Please note: This PhD defence will take place online.
Murray Dunne, PhD candidate
David R. Cheriton School of Computer Science
Supervisor: Professor Sebastian Fischmeister
Vibe coding is the process of using a Large Language Model (LLM) to iteratively generate software code. It is popular, with 36% of workers at technology companies reporting adoption of generative artificial intelligence for software engineering in 2024 [1]. At this rate of use, LLM-generated code is quickly becoming part of everyday cyber-physical infrastructure. However, LLM-generated code poses threats to dependability, exhibiting faults such as buffer overflows, out-of-bounds writes, integer overflows, and more. In this work, we contribute methods for improving the dependability of these systems in three key parts: fault prevention through mitigating weaknesses in LLM-generated C code, protecting LLM code generation from poisoning attacks, and detecting faults in production embedded systems through power side-channel analysis.

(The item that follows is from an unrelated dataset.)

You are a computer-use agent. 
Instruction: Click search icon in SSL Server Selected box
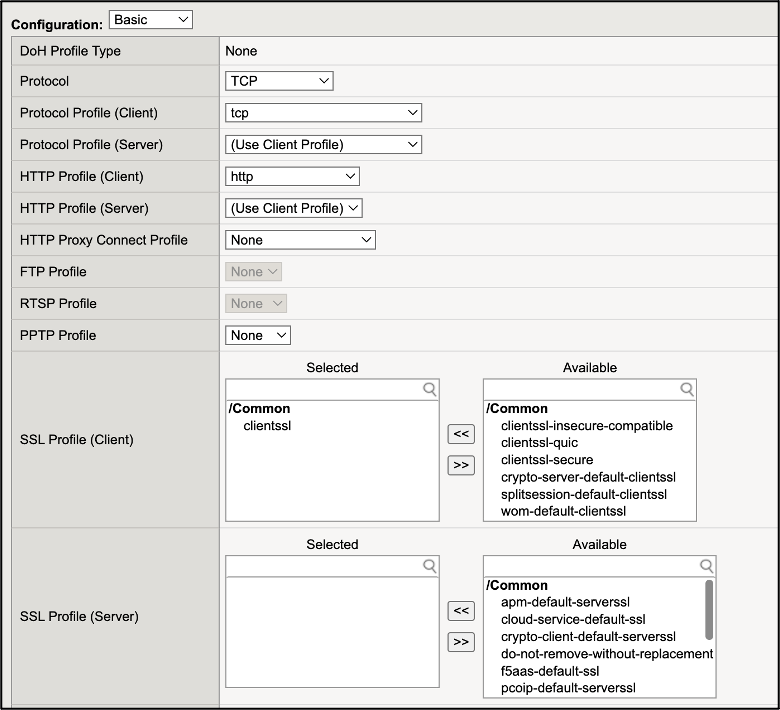point(429,566)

This work begins with an examination and categorization of weaknesses in LLM-generated code for embedded systems. Our findings suggest that LLMs perform poorly at programming tasks involving direct interactions with memory. Scores on existing LLM-generated C benchmarks do not adequately express this difficulty, as these benchmarks do not include sufficiently complex interactions with memory. To support future testing of LLMs, we introduce EmbedEval, a dataset of C coding challenge prompts and tests to provide a benchmark against which LLMs can be evaluated on memory-dependent tasks.
Retrieval Augmented Generation (RAG) is an essential tool for vibe coding, but presents new threats to dependability that we address with canary functions. If an attacker can cause the RAG to retrieve their crafted documents, they can induce the LLM to generate code with specific weaknesses. To mitigate this attack, we introduce canary functions, a process by which specific functions in the codebase are regenerated and re-tested to determine whether the addition of new documents induces new weaknesses. We show this approach is effective in detecting poisoned documents and suggest metrics for the selection of appropriate canary functions. Canary functions provide a fault prevention mechanism for protecting RAG systems.
Finally, we also approach dependability from the detection perspective using fuzz testing. Fuzz testing is a powerful vulnerability detection technique, but the unavailability of source code makes it infeasible in most embedded settings. We suggest using power side-channel analysis to provide a feedback mechanism to a fuzzer in order to determine if a fuzzing input has caused a new response from the system. We show that responses involving five or more memory-interacting instructions are consistently detectable, and we show that these techniques can be refined to allow the fuzzer to explore new execution paths.
Abstract Citation
[1] Alex Singla, Alexander Sukharevsky, Lareina Yee, Michael Chui, and Bryce Hall. "The state of AI: How organizations are rewiring to capture value", McKinsey & Company, March 2025.